Saturday, January 07, 2023

An Intricate Road Trip

The Lincoln Highway

The Lincoln Highway 
“Wouldn’t it have been wonderful, thought Woolly, if everybody’s life was like a piece in a jigsaw puzzle. Then no one person’s life would ever be an inconvenience to anyone else’s. It would just fit snugly in its very own, specially designed spot, and in so doing, would enable the whole intricate picture to become complete.”   ― Amor Towles, The Lincoln Highway



I previously enjoyed both The Rules of Civility and A Gentleman in Moscow, but Amor Towles has succeeded in surpassing both of those novels with The Lincoln Highway. It is a road story with four young men exploring America and finding themselves. While these four are at the center of the novel it literally explodes with characters, most of whom are fascinating. By the time an older black man named Ulysses arrives on the scene and bonds with young Billy I was hooked and found it hard to put the book down.

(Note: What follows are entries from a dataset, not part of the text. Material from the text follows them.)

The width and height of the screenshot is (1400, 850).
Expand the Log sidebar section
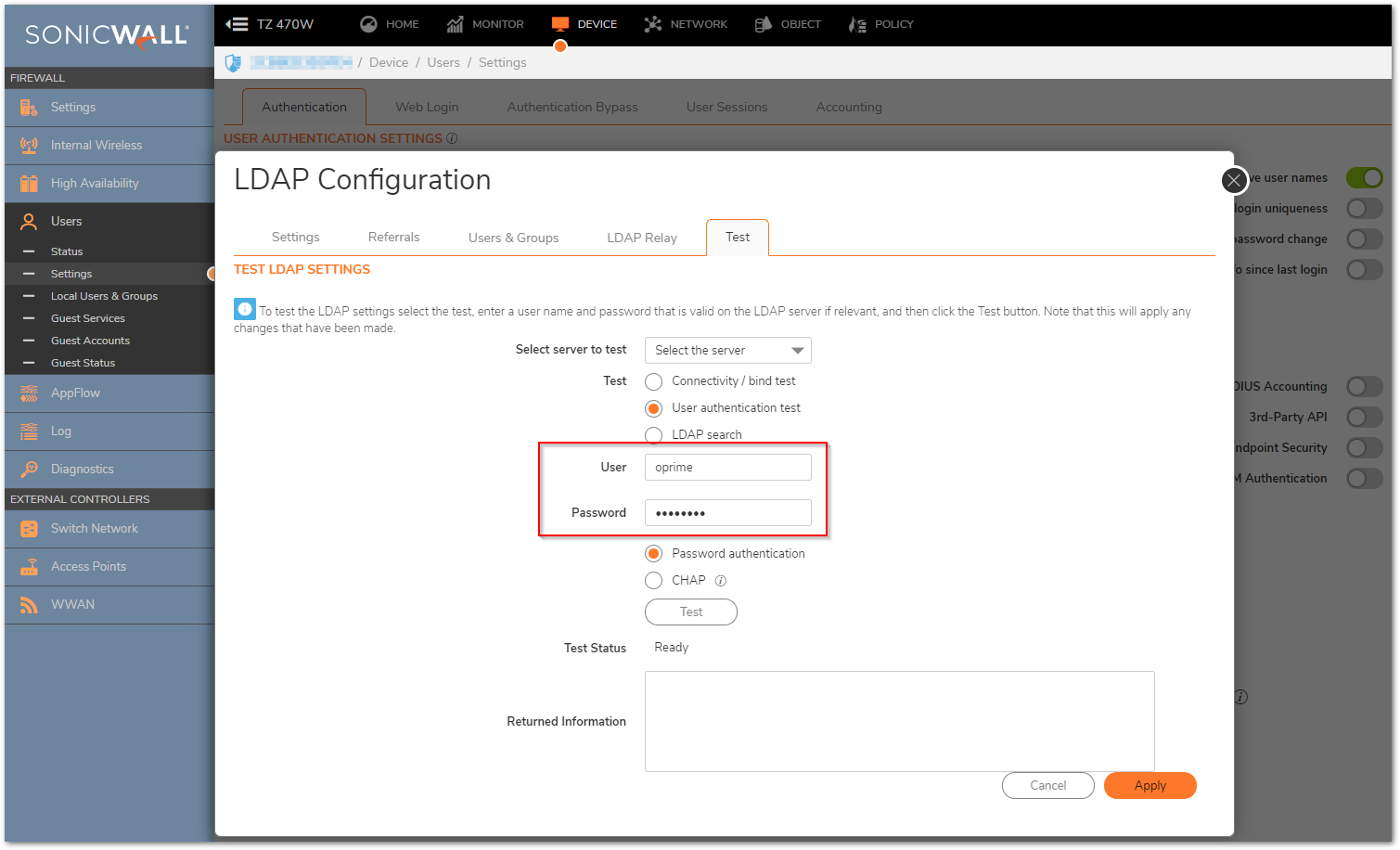pos(61,431)
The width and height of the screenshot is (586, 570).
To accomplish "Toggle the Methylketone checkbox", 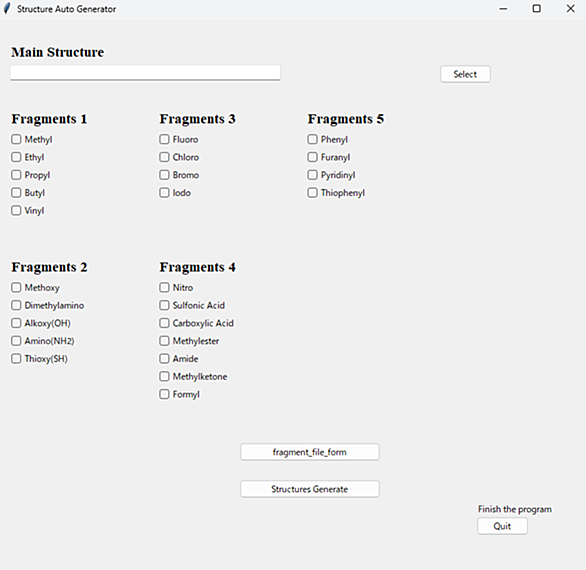I will click(164, 376).
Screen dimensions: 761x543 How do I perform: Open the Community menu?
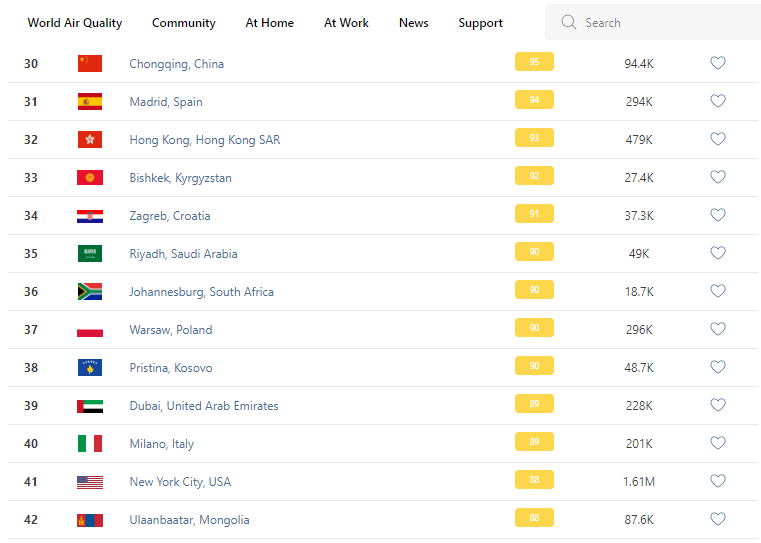183,23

In June 1954, the warden of the juvenile work farm where Emmett Watson, then 18 years old, had recently completed a fifteen-month sentence for involuntary homicide, drove him back to Nebraska. Emmett plans to travel to California with his brother Billy, age 8, so they can begin a new life there after losing their mother and father, respectively, and the family farm to bank foreclosure. However, as the warden pulls away, Emmett notices that two of his work farm friends had snuck inside the car's trunk. They have come up with a completely new strategy for Emmett's future, one that will send them all on a perilous voyage in the opposite direction—to the City of New York. The suspense builds as the journeys of the main characters head toward a denouement that is worth the more than five hundred pages it takes to get there.

Spanning just ten days and told from multiple points of view, Towles's third novel was more than entertaining with his multi-layered literary styling while providing an array of new and richly imagined settings, characters, and themes.